七原「何かあったんなら、教えろ。共有してないとこっちが困る場合もあんだろ」

 結局、矢代、百目鬼、七原は3人で連れ立って出かけることになる。

矢代「奥山組が関わってんなら、行っとかねーとウルセーおじさんがいるんだよ(三角さんですね)」

 桜一家がケツ持ちしているクラブから売上金300万円が盗まれて、それがどうやら奥山組の仕業らしいのだ。

 本当に奥山組が糸を引いているのかどうか、クラブに行って確かめることになった。
 「クラブのママ」と聞いて七原は何か引っかかるものがあった。
 以前、桜一家の下っ端が「百目鬼とできている」と言った女だ。

 そのママによると、昨日クラブに来た数人の客が黒服と小競り合いになった。

ママ「ちょうどその時、組の人がつかまらなくて」
百目鬼「なぜ俺を呼ばなかったんですか?」
ママ「組の人が今は別のこと(矢代のことですね)で忙しいって言ってたから」
百目鬼「できるだけ駆けつけますから、呼んで下さい」

 なんだか、ママと百目鬼が特別な関係であることを匂わせるような会話だが、私は騙されない。

 その後、客と話をつけているうちに売上金が金庫から消えていた。
 相手ははっきり「奥山組」と名乗ってはいなかったらしく、「昔はここを使ってて、知ってる口ぶりでした」とママは言う。
 ふーん…。

 皆と一緒に店を出た百目鬼を、ママが「力」と呼び止める。
 親密な様子で話す二人を見て、七原が「百目鬼とあのママ、できてるらしいですよ」と矢代に教える。
 それを聞いた矢代は当然気になる様子…。
 矢代が二人の関係を誤解して嫉妬するのは想定の範囲内だ。
 心配しないで矢代。二人はできていないから。

 クラブで合流した神谷と共に4人はカウンターでステーキを食べる。(おいしそう)

百目鬼「内通者ですね。女の中に手引きした人間がいる」
神谷「はぁ!? あんた、分かってて言わせなかったのかよ」
百目鬼「言ったところで、不安にさせるだけです」
神谷「女にはお優しいことで…」
百目鬼「神谷さんにも、優しいつもりですが」

 百目鬼と神谷の会話を聞きながら、矢代は昨夜の百目鬼のセリフを思い出す。

それとも、優しくされたいんですか

 百目鬼は女にも神谷にも優しいのに、自分には優しくしてくれない…。
 矢代は一人、席を立ち、店を後にする。

 ミステリ大好きな私は、案外このママが奥山組と内通していて、百目鬼はそのことに気づいているからママと親密になって監視しているのではないかと思った。できている振りをして。

+++

上の本文抜粋から、「以前、桜一家の下っ端が「百目鬼とできている」と言った女だ。」から「百目鬼「できるだけ駆けつけますから、呼んで下さい」」までの部分を一字も変えずに打ち直してください。

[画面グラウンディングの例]
+++

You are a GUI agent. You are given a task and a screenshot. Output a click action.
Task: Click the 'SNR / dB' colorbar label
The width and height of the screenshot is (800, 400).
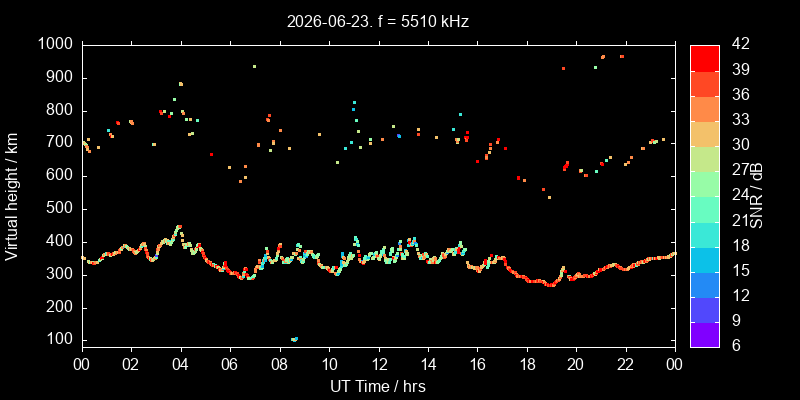[x=757, y=196]
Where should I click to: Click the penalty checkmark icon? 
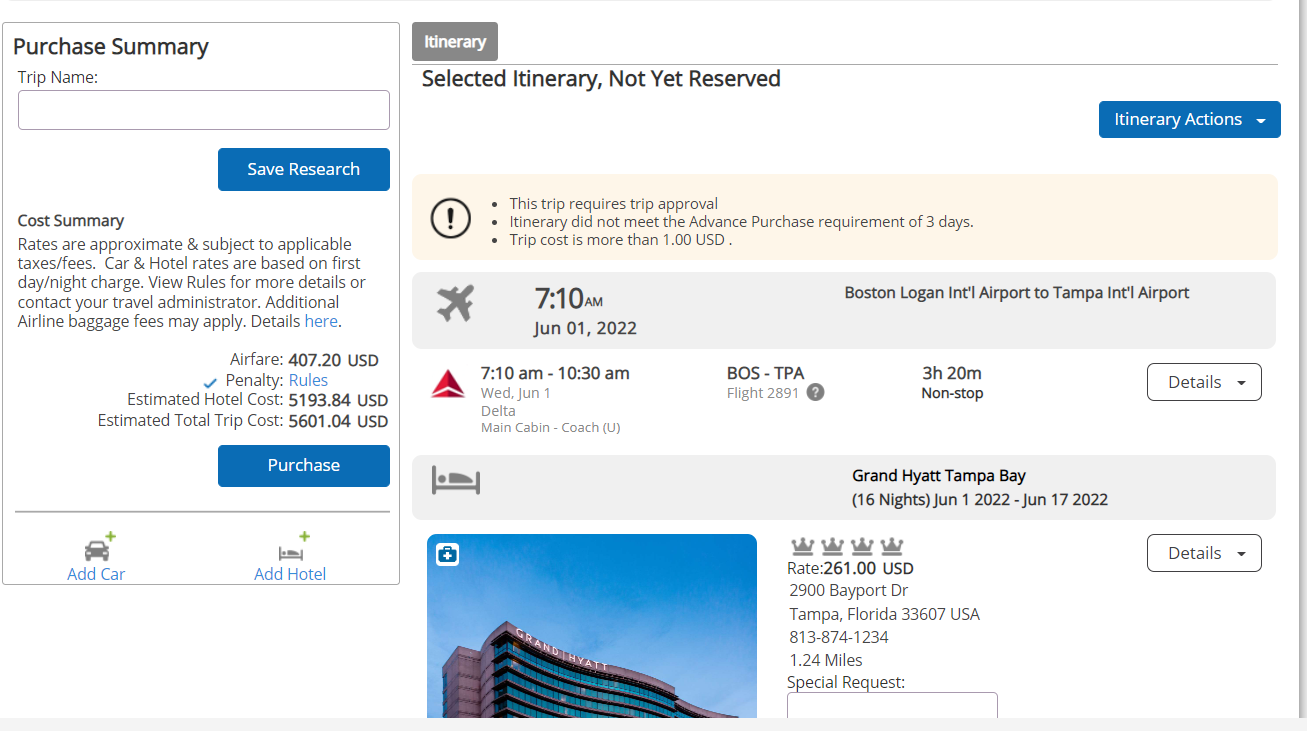[x=210, y=383]
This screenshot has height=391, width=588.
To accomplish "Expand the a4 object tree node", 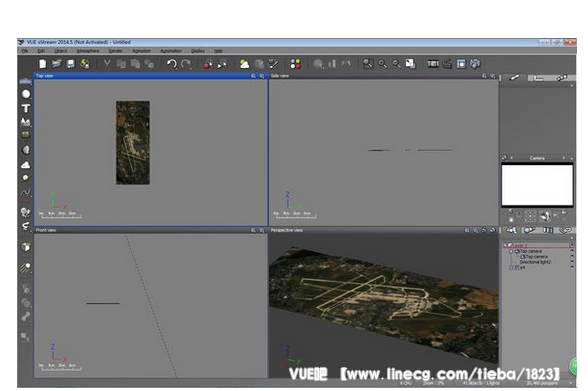I will 511,268.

+++

解答全文.
以前、桜一家の下っ端が「百目鬼とできている」と言った女だ。

 そのママによると、昨日クラブに来た数人の客が黒服と小競り合いになった。

ママ「ちょうどその時、組の人がつかまらなくて」
百目鬼「なぜ俺を呼ばなかったんですか?」
ママ「組の人が今は別のこと(矢代のことですね)で忙しいって言ってたから」
百目鬼「できるだけ駆けつけますから、呼んで下さい」